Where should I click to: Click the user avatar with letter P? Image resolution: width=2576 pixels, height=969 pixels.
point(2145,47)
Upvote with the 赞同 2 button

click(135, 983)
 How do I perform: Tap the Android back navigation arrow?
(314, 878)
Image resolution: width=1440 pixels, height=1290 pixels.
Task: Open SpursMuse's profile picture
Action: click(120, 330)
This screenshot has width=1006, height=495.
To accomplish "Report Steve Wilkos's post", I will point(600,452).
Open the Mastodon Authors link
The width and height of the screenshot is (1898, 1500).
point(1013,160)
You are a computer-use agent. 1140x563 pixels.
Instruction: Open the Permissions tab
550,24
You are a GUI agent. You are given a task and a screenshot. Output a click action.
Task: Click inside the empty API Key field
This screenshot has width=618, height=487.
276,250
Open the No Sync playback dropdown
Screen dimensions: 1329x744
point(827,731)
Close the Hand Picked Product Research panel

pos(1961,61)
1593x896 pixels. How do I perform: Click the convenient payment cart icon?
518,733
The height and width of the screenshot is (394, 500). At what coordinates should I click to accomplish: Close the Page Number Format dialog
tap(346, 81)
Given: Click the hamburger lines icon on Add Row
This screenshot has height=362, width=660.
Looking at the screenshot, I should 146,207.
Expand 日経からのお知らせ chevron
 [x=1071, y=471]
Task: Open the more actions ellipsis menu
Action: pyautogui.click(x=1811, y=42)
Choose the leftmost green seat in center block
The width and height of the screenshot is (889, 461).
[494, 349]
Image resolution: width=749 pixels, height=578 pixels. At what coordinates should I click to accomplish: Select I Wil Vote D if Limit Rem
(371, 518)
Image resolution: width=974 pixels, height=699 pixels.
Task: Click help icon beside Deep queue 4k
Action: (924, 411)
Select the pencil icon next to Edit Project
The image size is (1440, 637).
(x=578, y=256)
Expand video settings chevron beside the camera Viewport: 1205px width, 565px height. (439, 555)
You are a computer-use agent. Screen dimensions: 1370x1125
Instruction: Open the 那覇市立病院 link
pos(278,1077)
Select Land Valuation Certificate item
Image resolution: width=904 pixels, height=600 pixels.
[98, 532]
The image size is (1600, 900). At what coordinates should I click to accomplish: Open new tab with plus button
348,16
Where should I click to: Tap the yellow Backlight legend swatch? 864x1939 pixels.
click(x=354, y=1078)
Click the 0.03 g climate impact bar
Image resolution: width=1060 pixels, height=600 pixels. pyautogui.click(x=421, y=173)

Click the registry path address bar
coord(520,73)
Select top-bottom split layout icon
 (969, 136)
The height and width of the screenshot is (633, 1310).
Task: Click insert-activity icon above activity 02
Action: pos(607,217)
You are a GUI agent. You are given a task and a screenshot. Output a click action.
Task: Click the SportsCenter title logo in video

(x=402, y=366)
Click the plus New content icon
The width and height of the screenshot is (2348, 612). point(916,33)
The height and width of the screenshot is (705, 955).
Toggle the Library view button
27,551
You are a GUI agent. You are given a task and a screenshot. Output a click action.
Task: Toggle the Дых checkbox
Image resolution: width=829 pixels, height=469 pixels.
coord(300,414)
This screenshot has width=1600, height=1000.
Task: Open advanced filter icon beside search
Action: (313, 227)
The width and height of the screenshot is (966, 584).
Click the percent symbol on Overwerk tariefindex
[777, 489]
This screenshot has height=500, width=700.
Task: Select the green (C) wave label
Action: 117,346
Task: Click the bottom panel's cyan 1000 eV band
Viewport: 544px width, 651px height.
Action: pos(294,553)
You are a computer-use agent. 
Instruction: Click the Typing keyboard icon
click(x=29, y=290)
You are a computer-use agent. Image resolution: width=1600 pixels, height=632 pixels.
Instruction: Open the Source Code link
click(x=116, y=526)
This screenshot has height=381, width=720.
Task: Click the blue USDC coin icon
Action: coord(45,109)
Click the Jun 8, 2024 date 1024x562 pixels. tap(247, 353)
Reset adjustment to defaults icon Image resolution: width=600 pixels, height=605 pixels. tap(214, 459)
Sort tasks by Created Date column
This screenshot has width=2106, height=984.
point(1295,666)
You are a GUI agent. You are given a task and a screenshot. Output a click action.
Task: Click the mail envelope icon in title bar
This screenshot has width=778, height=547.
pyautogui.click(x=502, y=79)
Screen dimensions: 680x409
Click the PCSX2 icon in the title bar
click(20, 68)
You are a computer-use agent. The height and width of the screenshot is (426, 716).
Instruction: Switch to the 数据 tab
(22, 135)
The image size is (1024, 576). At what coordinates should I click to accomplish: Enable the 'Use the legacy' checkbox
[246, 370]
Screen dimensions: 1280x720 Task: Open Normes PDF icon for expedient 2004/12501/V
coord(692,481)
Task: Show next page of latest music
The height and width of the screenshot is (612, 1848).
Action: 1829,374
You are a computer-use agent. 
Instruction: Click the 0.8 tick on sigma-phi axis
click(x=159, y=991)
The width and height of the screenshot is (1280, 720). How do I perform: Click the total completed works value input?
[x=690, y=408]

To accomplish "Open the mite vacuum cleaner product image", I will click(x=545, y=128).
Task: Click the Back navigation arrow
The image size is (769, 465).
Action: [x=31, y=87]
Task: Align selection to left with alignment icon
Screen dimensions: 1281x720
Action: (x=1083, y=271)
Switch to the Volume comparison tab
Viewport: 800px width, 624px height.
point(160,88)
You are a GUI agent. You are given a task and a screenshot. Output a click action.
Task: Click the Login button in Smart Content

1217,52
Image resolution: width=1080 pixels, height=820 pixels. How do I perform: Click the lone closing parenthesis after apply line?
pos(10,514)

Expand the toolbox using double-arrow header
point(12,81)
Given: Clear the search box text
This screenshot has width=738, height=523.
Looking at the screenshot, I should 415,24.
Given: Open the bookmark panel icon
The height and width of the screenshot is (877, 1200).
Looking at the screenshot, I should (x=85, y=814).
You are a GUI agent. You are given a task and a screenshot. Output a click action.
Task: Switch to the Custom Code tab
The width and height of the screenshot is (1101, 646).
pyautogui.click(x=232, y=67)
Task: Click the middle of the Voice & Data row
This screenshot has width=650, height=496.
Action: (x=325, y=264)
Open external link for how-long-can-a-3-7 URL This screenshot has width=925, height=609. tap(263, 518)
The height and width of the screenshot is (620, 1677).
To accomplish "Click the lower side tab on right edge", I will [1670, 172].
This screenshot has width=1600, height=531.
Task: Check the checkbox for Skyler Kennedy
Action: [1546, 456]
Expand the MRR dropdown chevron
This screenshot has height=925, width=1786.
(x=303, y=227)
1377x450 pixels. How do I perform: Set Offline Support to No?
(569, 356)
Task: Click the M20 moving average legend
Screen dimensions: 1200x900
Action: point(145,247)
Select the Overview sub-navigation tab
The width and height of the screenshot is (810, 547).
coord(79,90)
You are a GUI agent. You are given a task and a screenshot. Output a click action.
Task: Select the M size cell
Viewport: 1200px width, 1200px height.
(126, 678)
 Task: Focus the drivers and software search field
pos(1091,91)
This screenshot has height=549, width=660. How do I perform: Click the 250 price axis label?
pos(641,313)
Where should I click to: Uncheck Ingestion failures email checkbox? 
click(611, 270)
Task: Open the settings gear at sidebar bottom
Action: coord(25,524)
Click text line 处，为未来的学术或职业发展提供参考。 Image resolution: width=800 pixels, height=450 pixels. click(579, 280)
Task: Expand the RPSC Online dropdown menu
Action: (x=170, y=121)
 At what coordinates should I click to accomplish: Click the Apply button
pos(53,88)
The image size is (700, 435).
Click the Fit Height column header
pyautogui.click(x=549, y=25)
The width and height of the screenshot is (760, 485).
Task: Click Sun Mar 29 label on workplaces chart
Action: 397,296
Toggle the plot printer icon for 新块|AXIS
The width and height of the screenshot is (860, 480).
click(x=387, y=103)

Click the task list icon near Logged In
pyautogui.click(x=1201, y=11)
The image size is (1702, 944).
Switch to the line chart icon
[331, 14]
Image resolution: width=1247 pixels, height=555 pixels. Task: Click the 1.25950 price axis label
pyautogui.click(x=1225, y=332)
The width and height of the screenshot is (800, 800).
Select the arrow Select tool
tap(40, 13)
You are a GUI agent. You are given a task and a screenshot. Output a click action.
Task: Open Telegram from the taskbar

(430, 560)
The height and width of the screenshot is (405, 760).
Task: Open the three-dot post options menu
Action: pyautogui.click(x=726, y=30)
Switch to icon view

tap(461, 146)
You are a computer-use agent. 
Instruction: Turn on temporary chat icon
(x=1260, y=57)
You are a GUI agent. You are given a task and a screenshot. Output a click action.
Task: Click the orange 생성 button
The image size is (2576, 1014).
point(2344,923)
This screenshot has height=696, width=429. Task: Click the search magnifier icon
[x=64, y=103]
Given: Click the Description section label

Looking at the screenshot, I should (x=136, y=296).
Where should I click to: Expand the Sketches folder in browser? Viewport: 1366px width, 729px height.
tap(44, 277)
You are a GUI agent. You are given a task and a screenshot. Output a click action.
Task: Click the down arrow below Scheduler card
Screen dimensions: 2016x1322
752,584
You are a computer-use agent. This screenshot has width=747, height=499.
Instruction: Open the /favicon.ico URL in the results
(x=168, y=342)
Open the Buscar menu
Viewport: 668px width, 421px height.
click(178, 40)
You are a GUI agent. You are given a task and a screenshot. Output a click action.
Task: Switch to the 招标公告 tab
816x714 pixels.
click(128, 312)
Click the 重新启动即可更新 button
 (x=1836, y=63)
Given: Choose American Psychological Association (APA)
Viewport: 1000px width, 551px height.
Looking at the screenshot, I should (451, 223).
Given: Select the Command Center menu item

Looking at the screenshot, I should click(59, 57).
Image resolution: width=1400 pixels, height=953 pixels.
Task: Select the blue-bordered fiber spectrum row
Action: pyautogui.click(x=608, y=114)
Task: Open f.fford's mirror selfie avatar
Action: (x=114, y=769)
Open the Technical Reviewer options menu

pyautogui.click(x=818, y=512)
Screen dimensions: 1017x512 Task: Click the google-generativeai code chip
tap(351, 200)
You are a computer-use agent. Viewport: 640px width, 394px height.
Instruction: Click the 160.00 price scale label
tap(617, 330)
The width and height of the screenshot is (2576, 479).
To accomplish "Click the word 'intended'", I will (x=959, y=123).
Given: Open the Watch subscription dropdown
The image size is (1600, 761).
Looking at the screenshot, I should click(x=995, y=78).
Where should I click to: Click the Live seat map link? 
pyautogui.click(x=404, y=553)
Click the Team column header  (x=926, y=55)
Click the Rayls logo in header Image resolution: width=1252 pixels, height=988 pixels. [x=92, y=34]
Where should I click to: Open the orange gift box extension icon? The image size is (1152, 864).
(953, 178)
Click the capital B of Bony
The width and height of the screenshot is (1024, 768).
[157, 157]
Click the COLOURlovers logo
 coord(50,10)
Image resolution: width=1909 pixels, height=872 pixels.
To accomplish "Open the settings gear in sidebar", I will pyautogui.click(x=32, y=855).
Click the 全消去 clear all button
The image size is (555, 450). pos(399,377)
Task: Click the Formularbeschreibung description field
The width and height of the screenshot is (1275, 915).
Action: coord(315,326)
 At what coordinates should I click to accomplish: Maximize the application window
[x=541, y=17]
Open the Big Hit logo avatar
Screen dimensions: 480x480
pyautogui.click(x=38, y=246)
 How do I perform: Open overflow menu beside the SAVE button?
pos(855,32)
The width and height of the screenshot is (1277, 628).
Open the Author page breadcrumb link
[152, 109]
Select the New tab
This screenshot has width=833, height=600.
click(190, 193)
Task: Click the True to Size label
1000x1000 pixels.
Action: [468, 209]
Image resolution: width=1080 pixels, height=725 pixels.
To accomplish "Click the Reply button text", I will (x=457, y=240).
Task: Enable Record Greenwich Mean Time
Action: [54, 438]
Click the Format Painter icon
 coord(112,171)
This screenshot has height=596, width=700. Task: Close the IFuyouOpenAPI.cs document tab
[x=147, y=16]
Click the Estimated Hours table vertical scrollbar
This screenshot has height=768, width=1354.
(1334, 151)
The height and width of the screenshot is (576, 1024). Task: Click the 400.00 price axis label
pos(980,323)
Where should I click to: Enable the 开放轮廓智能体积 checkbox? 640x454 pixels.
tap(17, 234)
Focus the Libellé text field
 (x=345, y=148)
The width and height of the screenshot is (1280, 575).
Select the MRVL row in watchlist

☆ ☆ ☆ ☆

#### Task requirements:
Copy every line of the data above in which the string "computer" appears.

#### Exercise response:
You are a computer-use agent. 1140x563 pixels.
You are a computer-use agent. Screen dimensions: 1370x1125
You are a computer-use agent. 
You are a computer-use agent. Image resolution: width=1600 pixels, height=632 pixels.
You are a computer-use agent. The height and width of the screenshot is (426, 716).
You are a computer-use agent. 
You are a computer-use agent. 
You are a computer-use agent. This screenshot has width=747, height=499.
You are a computer-use agent. Viewport: 640px width, 394px height.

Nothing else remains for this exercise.